The FBI and coalition forces investigated Kar's case. Coalition forces convened a Detainee Status Board on July 4 and determined Kar was not an enemy combatant, the military said. The Iranian cameraman also was released, but the U.S. military continues to hold the taxi driver.
"This case highlights the effectiveness of our detainee review process," said U.S. Air Force Brig. Gen. Don Alston, a coalition spokesman, in a statement. "We followed well-established procedures, and Mr. Kar has now been properly released."
Until Sunday, early July had been free of attacks resulting in mass casualties.
The most deadly attack Sunday took place at the military recruitment center in Baghdad when a man with an explosives-laden vest strapped to his body blew himself up among a crowd of recruits waiting to be allowed into the compound. The attack killed 25 and wounded 47, according to hospital officials.
A young man who had been looking to sign up as a soldier said he cheated death by minutes.
Wisam Rahim Khalaf said he was anxious about the long lines at the recruitment center that have proved to be easy targets for suicide bombers. The recruitment center at Muthana Airfield has been hit by similar attacks several times before, including an attack in February that left 21 dead.
By luck, Khalaf, 20, said he squeezed toward the front of the line and was among the first to be allowed inside. A friend from Karbala he traveled with wasn't so lucky, Khalaf said.

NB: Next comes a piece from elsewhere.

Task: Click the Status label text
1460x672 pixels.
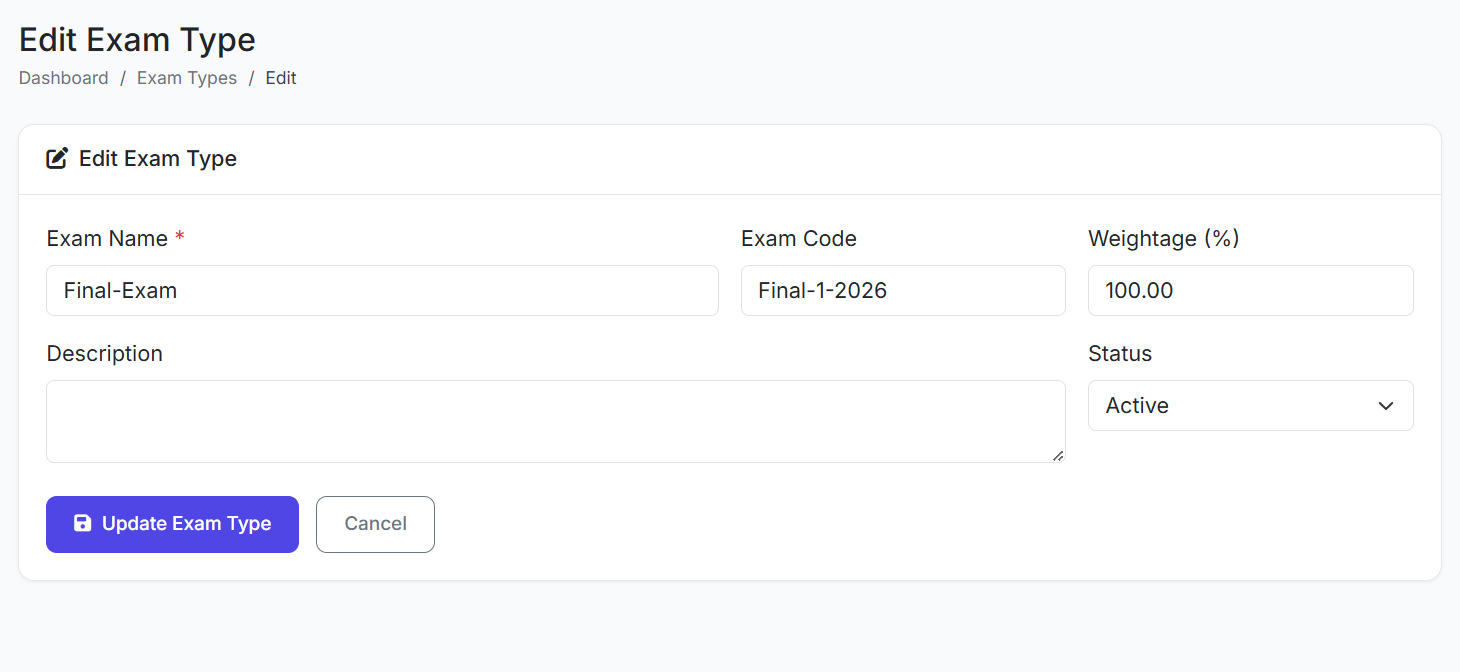Action: (x=1119, y=354)
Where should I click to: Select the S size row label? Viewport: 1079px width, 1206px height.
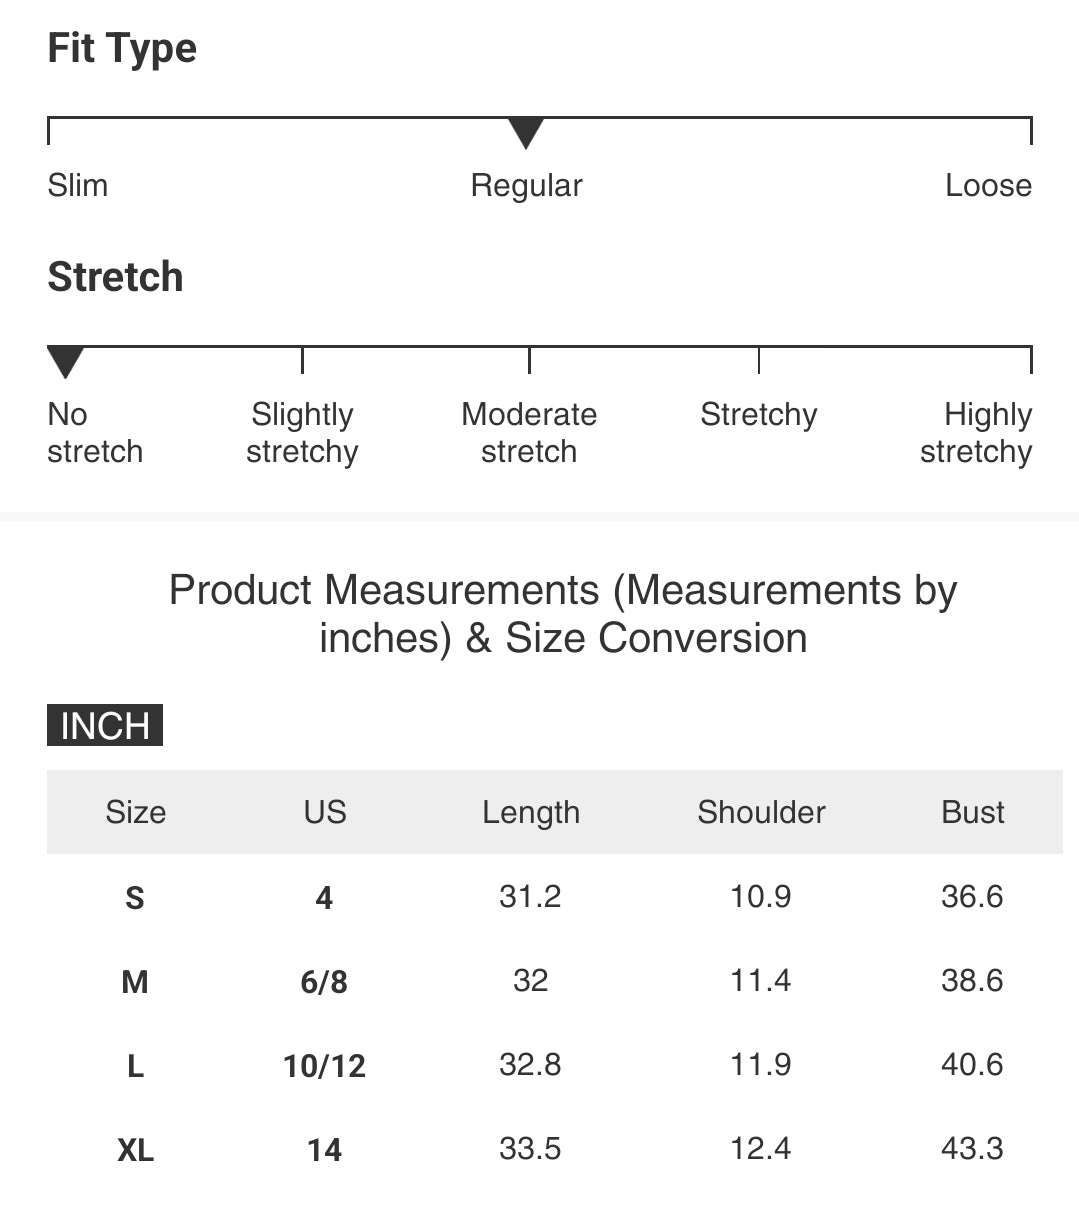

Two or three minutes after Khalaf was allowed into the compound, he said he heard a deafening explosion and screams from the gate.
"It was a terrible scene--smoke, dead bodies everywhere and legs, arms and flesh and blood," said Khalaf, as he shuffled from room-to-room at Yarmouk Hospital without finding his friend. "I don't know what I am going to tell his family."
A Shiite mother and seven of her children were found shot dead in their beds Sunday in Baghdad. One boy survived, police said. The distraught father, who was not at home at the time, blamed the killings on sectarian hatred, The Associated Press reported.
In the attack at the Syrian border, suicide attackers detonated two vehicles rigged as car bombs near a border crossing and killed seven customs officers. After the attacks, Iraqi authorities closed the crossing and turned back hundreds of Iraqis trying to get back into Iraq, AP reported.
In Mosul, a suicide car bomber slammed his vehicle into a convoy carrying a high-ranking police officer, Iraqi officials said. Four policemen were killed and three were wounded.
Meanwhile in the northern city of Kirkuk, four civilians were killed and 15 were wounded when a suicide car bomb exploded on a highway near a hospital, officials said.
In a separate development, Prime Minister Ibrahim al-Jaafari seemed to distance himself from comments made by a government spokesman that the Egyptian government has been less then forthcoming about the activities of its chief diplomat, Ihab al-Sherif, prior to his slaying.
Laith Kuba, the government spokesman, said last week that al-Sherif might have been on his way to meet with insurgents when he was kidnapped July 2.
The diplomat's body has not been found, but Al Qaeda in Iraq later said in an Internet statement that it killed al-Sherif. Egyptian officials also said they believe he is dead.